• _Task description_: For the records below, work out the number of lines holding "color" and reply with only that.

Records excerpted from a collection
* * *

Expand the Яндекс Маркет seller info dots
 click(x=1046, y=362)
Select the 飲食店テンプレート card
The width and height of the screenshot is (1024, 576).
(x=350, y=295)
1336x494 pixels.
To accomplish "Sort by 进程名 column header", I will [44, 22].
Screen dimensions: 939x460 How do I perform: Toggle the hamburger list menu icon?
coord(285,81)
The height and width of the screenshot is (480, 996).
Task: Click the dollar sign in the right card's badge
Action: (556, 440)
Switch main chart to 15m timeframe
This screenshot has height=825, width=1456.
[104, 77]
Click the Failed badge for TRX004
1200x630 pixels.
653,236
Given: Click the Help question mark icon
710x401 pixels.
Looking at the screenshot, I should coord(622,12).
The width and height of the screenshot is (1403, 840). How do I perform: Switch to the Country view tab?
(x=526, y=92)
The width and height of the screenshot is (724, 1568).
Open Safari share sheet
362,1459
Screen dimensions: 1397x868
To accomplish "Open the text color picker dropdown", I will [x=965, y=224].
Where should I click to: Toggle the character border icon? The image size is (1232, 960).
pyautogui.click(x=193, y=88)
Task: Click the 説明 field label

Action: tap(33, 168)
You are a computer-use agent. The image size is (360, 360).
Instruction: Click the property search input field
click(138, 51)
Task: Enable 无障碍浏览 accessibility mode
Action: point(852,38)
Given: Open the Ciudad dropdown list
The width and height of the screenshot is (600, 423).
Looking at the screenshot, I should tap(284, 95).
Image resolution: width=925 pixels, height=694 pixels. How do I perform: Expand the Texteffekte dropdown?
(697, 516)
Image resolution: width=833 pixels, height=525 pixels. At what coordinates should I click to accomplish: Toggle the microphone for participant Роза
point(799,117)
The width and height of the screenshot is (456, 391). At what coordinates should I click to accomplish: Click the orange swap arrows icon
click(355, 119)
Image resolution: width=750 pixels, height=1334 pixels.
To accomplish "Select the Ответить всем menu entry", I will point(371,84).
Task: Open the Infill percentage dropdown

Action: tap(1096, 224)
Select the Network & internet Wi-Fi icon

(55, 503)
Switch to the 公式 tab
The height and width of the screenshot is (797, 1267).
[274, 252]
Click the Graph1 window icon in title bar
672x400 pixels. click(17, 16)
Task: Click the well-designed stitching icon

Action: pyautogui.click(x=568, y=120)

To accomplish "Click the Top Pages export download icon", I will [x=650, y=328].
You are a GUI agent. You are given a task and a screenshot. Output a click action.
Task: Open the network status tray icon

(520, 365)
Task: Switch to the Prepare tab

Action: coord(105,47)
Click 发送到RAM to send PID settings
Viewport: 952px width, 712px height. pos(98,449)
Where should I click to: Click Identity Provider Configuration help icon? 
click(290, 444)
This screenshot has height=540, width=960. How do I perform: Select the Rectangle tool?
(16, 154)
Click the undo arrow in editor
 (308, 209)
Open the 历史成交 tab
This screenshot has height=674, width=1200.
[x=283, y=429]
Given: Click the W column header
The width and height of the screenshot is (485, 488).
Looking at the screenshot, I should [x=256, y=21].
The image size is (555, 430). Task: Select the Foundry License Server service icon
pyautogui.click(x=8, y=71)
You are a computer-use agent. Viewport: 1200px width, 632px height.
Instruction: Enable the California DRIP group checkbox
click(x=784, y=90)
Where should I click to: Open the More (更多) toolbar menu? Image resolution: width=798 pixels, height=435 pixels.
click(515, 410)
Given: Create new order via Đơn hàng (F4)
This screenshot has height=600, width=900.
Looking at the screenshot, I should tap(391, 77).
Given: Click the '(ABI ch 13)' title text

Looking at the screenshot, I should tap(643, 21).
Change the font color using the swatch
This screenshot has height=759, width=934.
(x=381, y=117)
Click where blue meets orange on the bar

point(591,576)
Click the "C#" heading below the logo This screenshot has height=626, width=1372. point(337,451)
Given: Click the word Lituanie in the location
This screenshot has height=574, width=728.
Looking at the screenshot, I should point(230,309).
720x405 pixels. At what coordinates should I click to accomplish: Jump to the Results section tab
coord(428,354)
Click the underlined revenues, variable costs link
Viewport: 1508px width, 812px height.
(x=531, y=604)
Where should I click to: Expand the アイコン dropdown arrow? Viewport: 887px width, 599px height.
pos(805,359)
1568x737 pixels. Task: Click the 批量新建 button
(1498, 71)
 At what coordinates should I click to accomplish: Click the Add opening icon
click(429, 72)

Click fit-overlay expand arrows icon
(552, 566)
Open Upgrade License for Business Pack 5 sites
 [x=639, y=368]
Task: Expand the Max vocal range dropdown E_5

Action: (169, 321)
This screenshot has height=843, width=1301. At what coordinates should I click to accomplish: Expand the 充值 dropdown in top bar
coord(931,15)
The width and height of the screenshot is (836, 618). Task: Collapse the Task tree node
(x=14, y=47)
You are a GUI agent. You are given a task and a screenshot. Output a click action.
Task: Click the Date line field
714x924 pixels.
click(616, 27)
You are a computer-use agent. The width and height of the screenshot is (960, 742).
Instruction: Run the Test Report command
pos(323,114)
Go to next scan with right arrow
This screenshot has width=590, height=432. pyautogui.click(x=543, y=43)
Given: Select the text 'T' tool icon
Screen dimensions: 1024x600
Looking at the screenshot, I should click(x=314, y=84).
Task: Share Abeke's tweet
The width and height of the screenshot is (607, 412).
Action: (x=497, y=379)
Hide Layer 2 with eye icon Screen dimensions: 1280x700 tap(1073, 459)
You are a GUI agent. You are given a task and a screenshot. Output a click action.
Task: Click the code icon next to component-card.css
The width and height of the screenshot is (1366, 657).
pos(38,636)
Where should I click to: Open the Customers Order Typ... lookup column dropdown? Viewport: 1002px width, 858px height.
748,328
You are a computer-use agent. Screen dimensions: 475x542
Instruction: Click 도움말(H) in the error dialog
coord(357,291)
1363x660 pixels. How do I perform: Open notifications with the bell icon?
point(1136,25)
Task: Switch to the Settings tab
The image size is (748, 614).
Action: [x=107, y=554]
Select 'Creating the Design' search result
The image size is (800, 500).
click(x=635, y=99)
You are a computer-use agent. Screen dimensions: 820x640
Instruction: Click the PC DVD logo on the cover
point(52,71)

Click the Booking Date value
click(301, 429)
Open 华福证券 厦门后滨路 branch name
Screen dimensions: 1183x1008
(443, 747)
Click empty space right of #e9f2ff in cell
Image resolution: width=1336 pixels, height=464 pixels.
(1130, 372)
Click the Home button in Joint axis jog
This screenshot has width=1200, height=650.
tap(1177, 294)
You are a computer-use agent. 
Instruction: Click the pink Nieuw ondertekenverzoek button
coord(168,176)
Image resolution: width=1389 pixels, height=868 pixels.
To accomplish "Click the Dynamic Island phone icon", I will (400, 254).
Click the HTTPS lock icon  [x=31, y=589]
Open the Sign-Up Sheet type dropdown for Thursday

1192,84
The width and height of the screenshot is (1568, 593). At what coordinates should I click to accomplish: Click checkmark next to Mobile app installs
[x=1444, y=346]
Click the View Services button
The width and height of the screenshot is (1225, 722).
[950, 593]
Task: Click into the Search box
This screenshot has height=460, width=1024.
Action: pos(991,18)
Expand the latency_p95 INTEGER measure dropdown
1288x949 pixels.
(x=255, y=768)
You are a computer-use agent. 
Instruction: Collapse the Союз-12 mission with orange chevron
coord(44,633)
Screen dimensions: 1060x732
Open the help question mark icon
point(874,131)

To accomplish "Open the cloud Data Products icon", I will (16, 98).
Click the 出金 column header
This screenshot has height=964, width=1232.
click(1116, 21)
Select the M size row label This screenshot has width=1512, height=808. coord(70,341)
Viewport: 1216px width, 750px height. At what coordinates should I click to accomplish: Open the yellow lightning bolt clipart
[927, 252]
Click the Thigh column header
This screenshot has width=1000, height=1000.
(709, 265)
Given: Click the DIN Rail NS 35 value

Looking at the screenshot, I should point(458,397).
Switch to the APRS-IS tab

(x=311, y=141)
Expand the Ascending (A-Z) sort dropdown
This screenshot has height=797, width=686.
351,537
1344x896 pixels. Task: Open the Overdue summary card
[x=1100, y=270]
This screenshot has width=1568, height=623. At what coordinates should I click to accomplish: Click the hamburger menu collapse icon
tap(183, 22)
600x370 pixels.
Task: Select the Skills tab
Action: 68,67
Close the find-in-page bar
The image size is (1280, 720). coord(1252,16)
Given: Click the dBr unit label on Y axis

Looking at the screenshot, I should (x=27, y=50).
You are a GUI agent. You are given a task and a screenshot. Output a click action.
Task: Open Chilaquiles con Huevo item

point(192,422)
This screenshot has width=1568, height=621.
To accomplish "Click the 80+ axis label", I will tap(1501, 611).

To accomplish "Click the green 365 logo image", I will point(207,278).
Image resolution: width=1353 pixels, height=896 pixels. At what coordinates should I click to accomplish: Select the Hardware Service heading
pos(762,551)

* * *

• _Solution to the problem_: 2